Not a Movie Snob - Steve Jobs

Posted on Friday, October 23, 2015 at 01:00 PM


Movie: Steve Jobs

"Hello (again)"

Steve Jobs

Movie Review by Griffintainment X CalgaryMovies.com

I make it my business as a consumer of entertainment not to dig into the personal lives of artists. I don't read gossip blogs, I don't watch entertainment news shows, which tend to focus more on celebrity shenanigans than anything else and I don't Wikipedia people so I can see a record of their arrests and lawsuits. I don't do these things because: a) a person's personal life, even a person in the public eye, is none of my business; and b) I just don't care. I don't care if someone's a jerk in real life. I don't care if they refuse to sign autographs, or they drink too much, or they cheat on their spouses. I don't know these people, in all likelihood I never will and if I only watch movies or listen to music made by people without flaws, well, I'll have a lot more free time on my hands than I do now.

And so it is with Steve Jobs. I appreciate the man, I appreciate what he's done for the world, his vision, his products. But I don't want to know about his life. I don't care if he was a slave driver to his staff, or if he was a bad father, or if he thought himself Jesus Christ, as many of his admirers did/do. So I went into Steve Jobs, the new biopic by director Danny Boyle and screenwriter Aaron Sorkin, not knowing what to expect. Will it be reverential, or will it be a smear? 

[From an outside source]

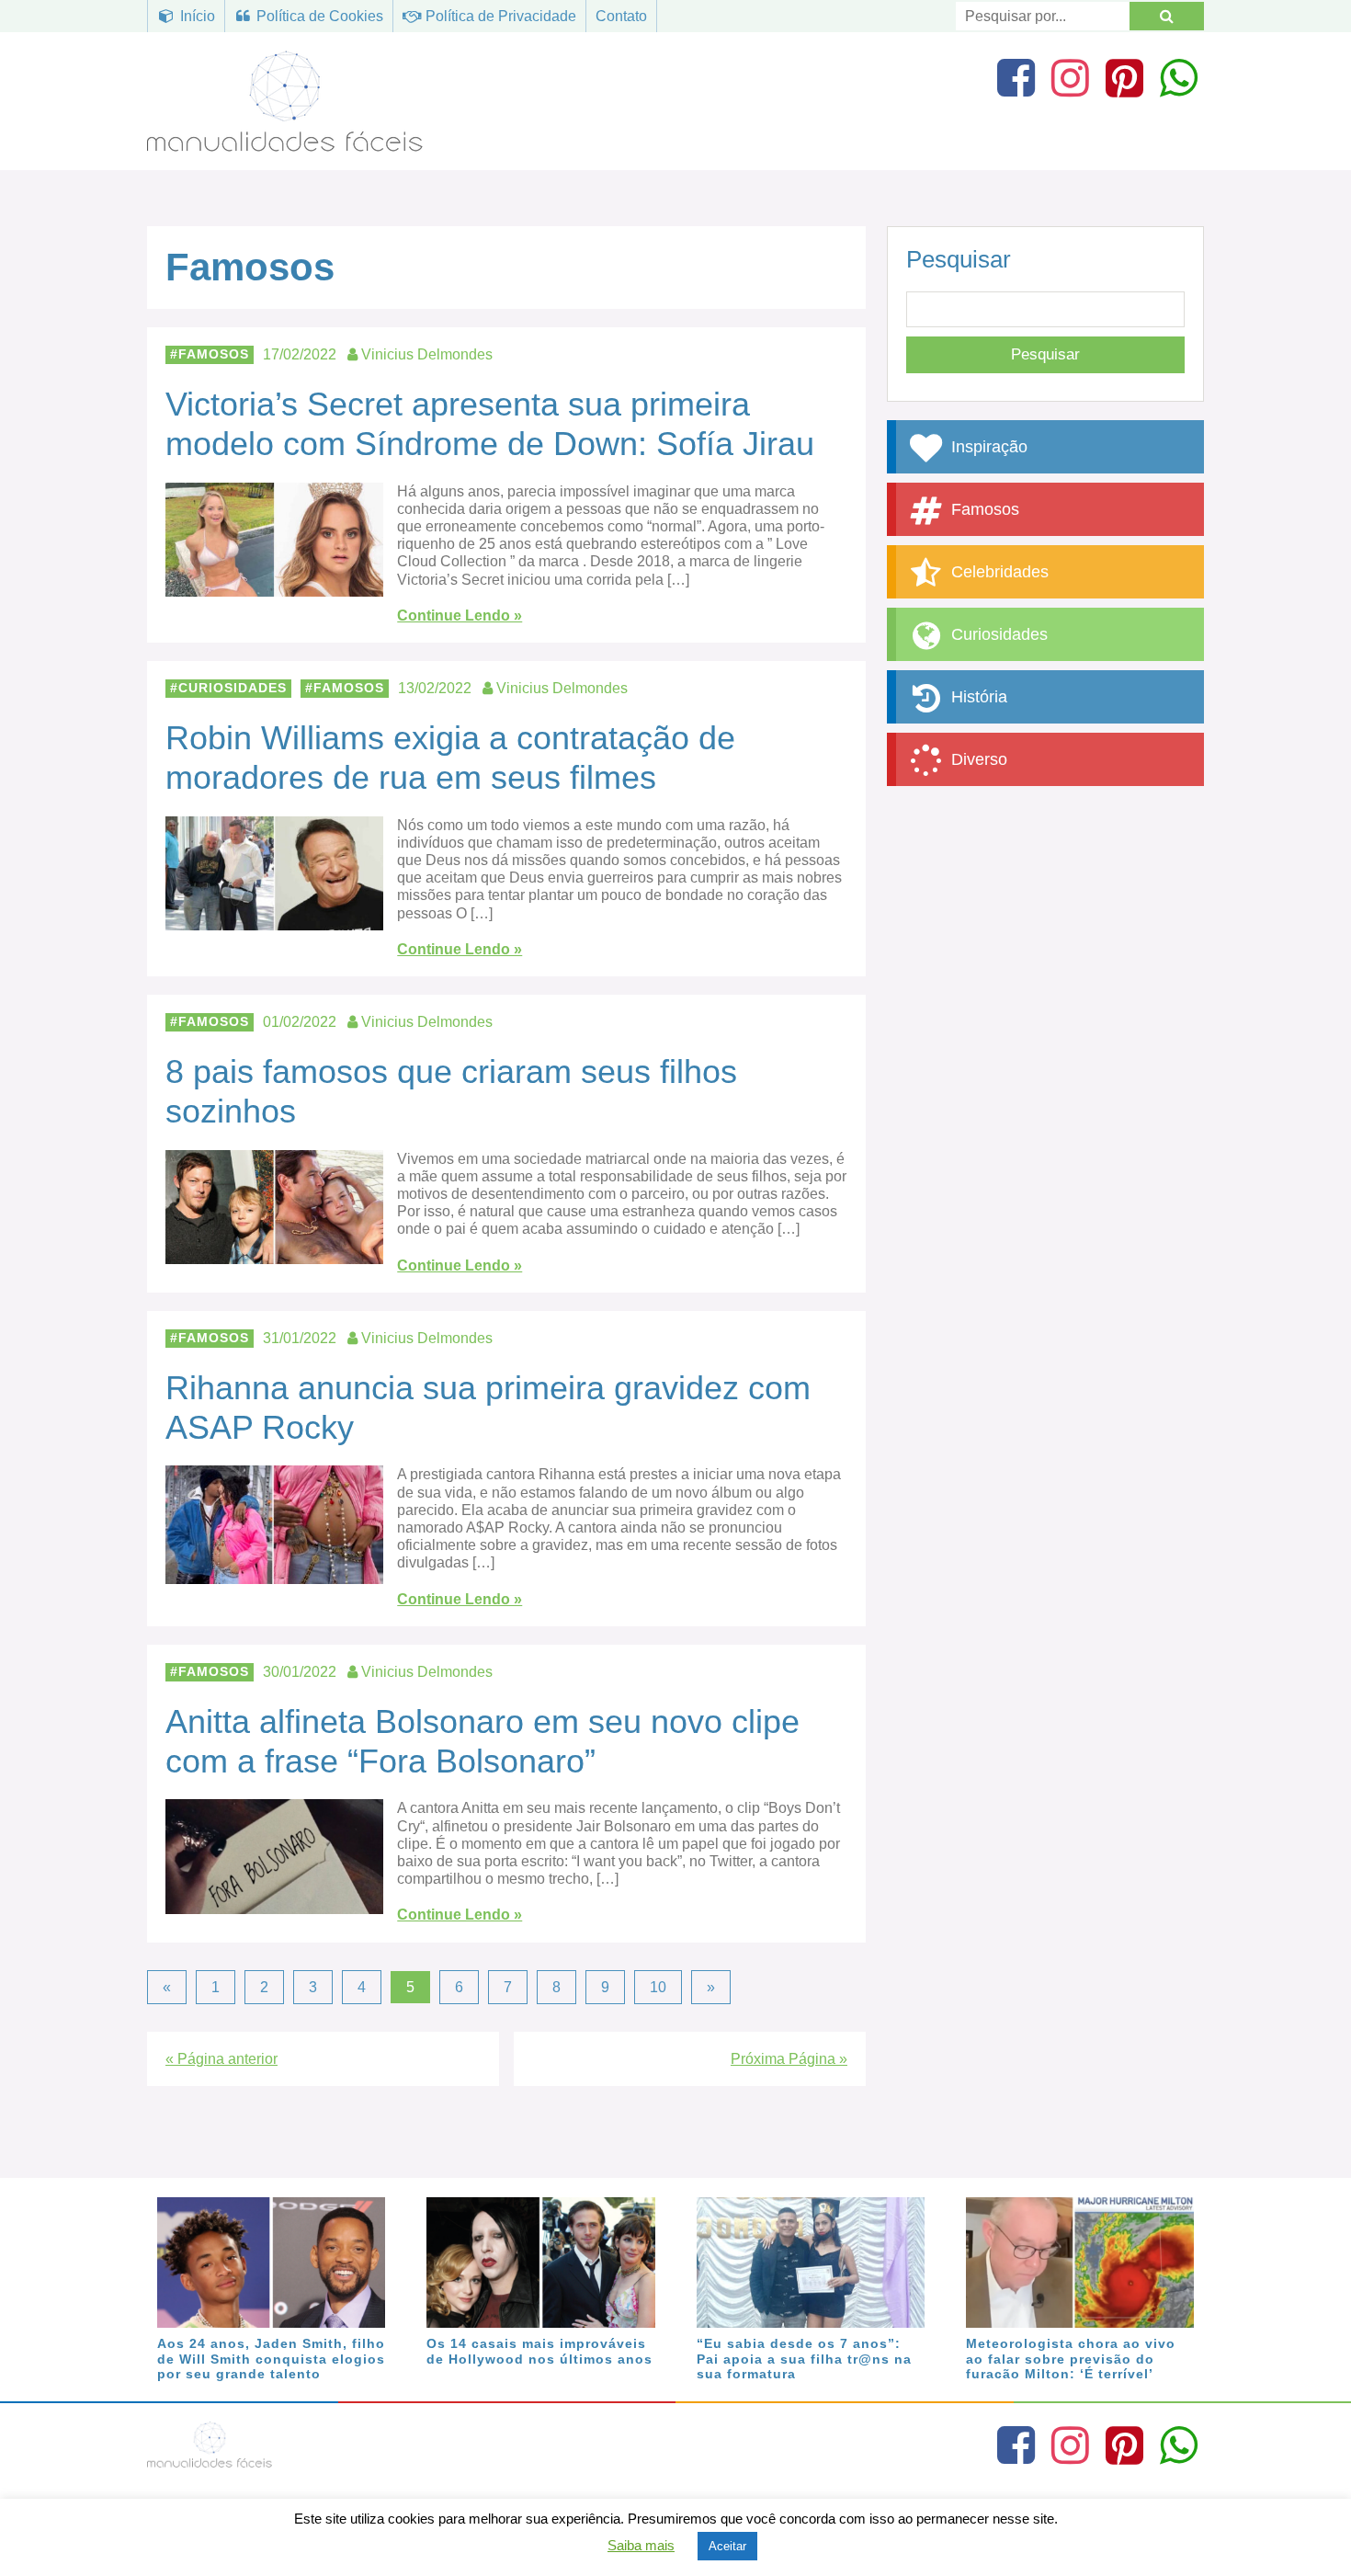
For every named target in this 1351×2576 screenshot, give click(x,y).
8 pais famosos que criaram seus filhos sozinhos (451, 1091)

As it turns out, it was both.

The movie takes place backstage at the unveilings of three of Jobs' personal computing breakthroughs (or what were meant to be breakthroughs), the original Macintosh computer, which bombed, Job' 'perfect cube' the NeXT, which bombed, and the 1998 release of the original iMac, which put Apple on its current course for world domination. As the clock to showtime counts down and the auditorium fills with hopeful computer nerds at each event, we follow Jobs around backstage as he tries to circumvent technical glitches, issues with his family and issues with his coworkers. There is also the odd flashback to important times in Jobs' ascension, like his being fired from Apple and he and Steve Wozniak arguing over whether their original Apple computer should have two ports or six. 

  

It's a strange narrative structure. In one way it feels brave, eschewing the typical three acts, confrontations and resolutions most movie's pace themselves around. In another way, it feels unfinished. This movie is two hours long, but I felt by the end like it had just started. That's due I suppose as much to the fact that it represents such a small chunk of such a long and impressive career, as to the filmmaking team and its talent in crafting compelling entertainment.

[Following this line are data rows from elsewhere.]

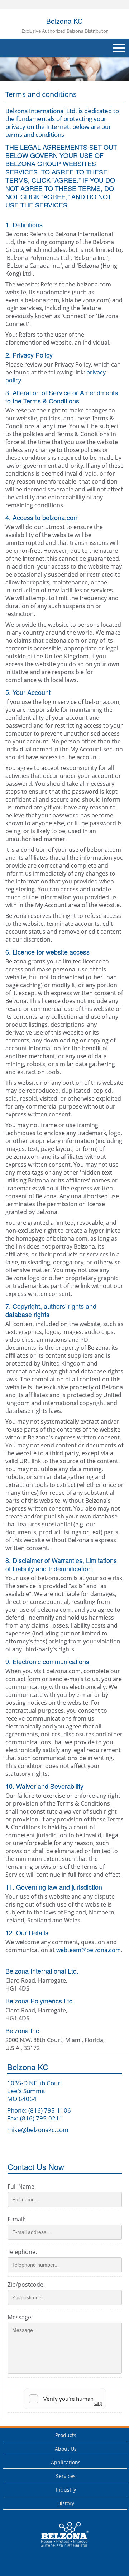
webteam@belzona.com (88, 1950)
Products (65, 2435)
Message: (20, 2317)
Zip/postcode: (26, 2284)
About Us (66, 2448)
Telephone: (22, 2251)
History (65, 2503)
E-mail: (16, 2219)
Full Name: (22, 2186)
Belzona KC (65, 25)
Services (66, 2476)
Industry (66, 2489)
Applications (66, 2462)
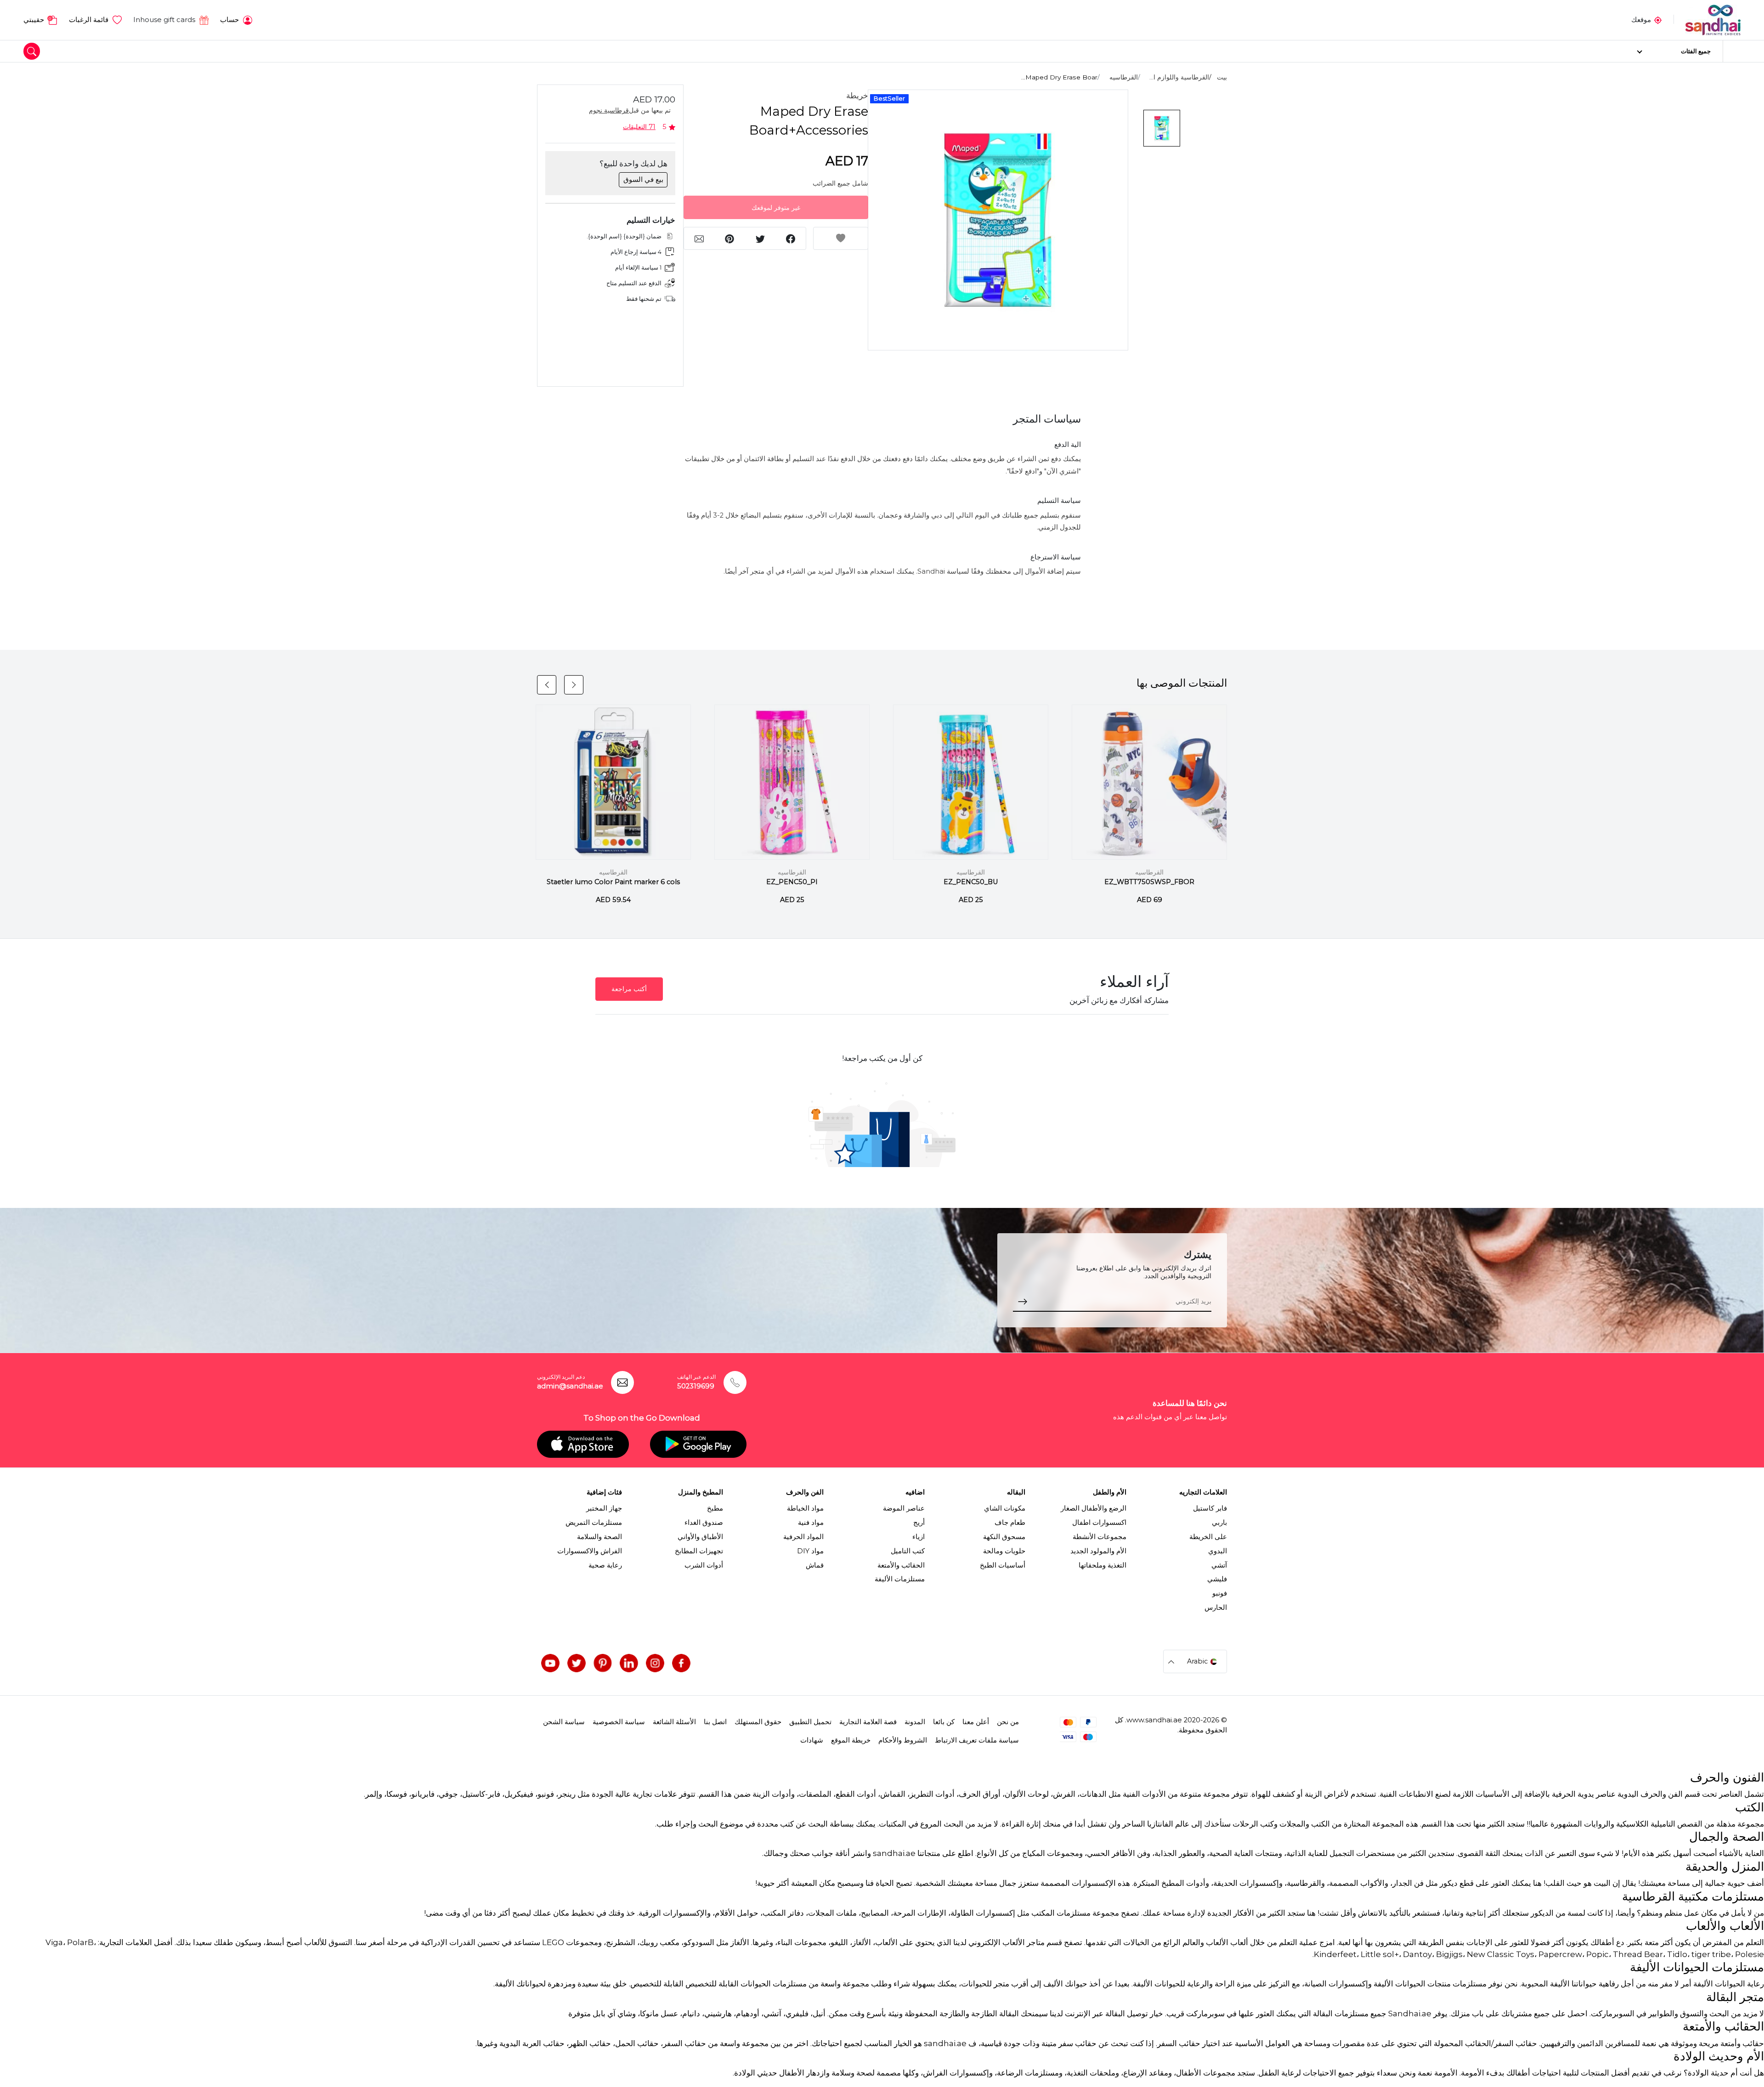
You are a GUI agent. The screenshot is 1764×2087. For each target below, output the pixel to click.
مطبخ (715, 1508)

I think Aaron Sorkin is the best screenwriter in Hollywood. Whether in TV or film, his scripts are the smartest, sharpest, most well crafted of anyone putting pen to paper (whether that paper be organic or electronic). And director Danny Boyle is one of the most exciting in his field as well. I've loved his movies since Trainspotting, much of the rest of the world has loved his movies since Slumdog Millionaire. His films are always interesting, well made and unique. He doesn't repeat himself and he doesn't seem to worry about box office potential. But as well as Boyle does, Steve Jobs is really the Sorkin show at the end of the day, in much the same way that The Social Network was. In fact, this movie feels a hell of a lot like The Social Network in a number of ways, not least of all in the music by Daniel Pemberton, which at times sounds as if it's copying note for note the iconic Reznor/Ross Network score.

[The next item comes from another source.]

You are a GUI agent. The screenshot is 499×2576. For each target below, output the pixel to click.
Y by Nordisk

But Boyle still knocks it out of the park, and with Sorkin and Boyle as this movie's mommy and daddy, Steve Jobs was sure to be a beautiful baby. And it is. As far as the craft of making movies is concerned, this is one of the best films of the year. Credit due also to Michael Fassbender, who plays Jobs with a great deal of care and intensity, as well as Seth Rogan, who tackles a rare dramatic performance very comfortably, and Kate Winslet, Katherine Waterston, Michael Stuhlbarg and Jeff Daniels. A hell of a cast who do a hell of a job. If there was an Oscar for best ensemble, this would be a contender.

As I said, I don't know much about Steve Jobs. So I don't know how many liberties Sorkin took with the fact vs. fiction of this particular tale. From what I've heard, he took many liberties in favour of more dramatic pacing and snappy dialogue. If that is the case, then so be it. I didn't go to this movie to see a proper page to screen adaptation of Jobs' biography, I went to see a good movie. I saw a good movie, a really good movie. A movie that feels unfinished, like someone taking a hundred polaroids on a vacation and pulling out just three random photos from the pile and showing them to you. It would've been nice to see a few more photos to gain a better understanding of the vacation as a whole, but those three photos, my God, they are beautiful, aren't they?